• _Your goal_
The expected output is the data itself, duplicated in full.

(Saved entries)
+++

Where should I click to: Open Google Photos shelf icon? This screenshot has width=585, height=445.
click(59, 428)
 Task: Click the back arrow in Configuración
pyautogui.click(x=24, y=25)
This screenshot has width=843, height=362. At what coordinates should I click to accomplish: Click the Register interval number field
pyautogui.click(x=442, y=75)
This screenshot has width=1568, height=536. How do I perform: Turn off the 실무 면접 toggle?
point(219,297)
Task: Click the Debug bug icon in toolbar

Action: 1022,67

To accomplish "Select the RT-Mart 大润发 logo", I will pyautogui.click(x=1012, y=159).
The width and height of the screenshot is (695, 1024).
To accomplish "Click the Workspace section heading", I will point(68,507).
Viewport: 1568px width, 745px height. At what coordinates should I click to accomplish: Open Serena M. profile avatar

+++

• _Answer area_
Where should I click to: Open Google Photos shelf icon? This screenshot has width=585, height=445.
click(59, 428)
 Task: Click the back arrow in Configuración
pyautogui.click(x=24, y=25)
This screenshot has width=843, height=362. At what coordinates should I click to accomplish: Click the Register interval number field
pyautogui.click(x=442, y=75)
This screenshot has width=1568, height=536. How do I perform: Turn off the 실무 면접 toggle?
point(219,297)
Task: Click the Debug bug icon in toolbar

Action: 1022,67

To accomplish "Select the RT-Mart 大润发 logo", I will pyautogui.click(x=1012, y=159).
The width and height of the screenshot is (695, 1024).
To accomplish "Click the Workspace section heading", I will point(68,507).
Viewport: 1568px width, 745px height. At what coordinates should I click to accomplish: Open Serena M. profile avatar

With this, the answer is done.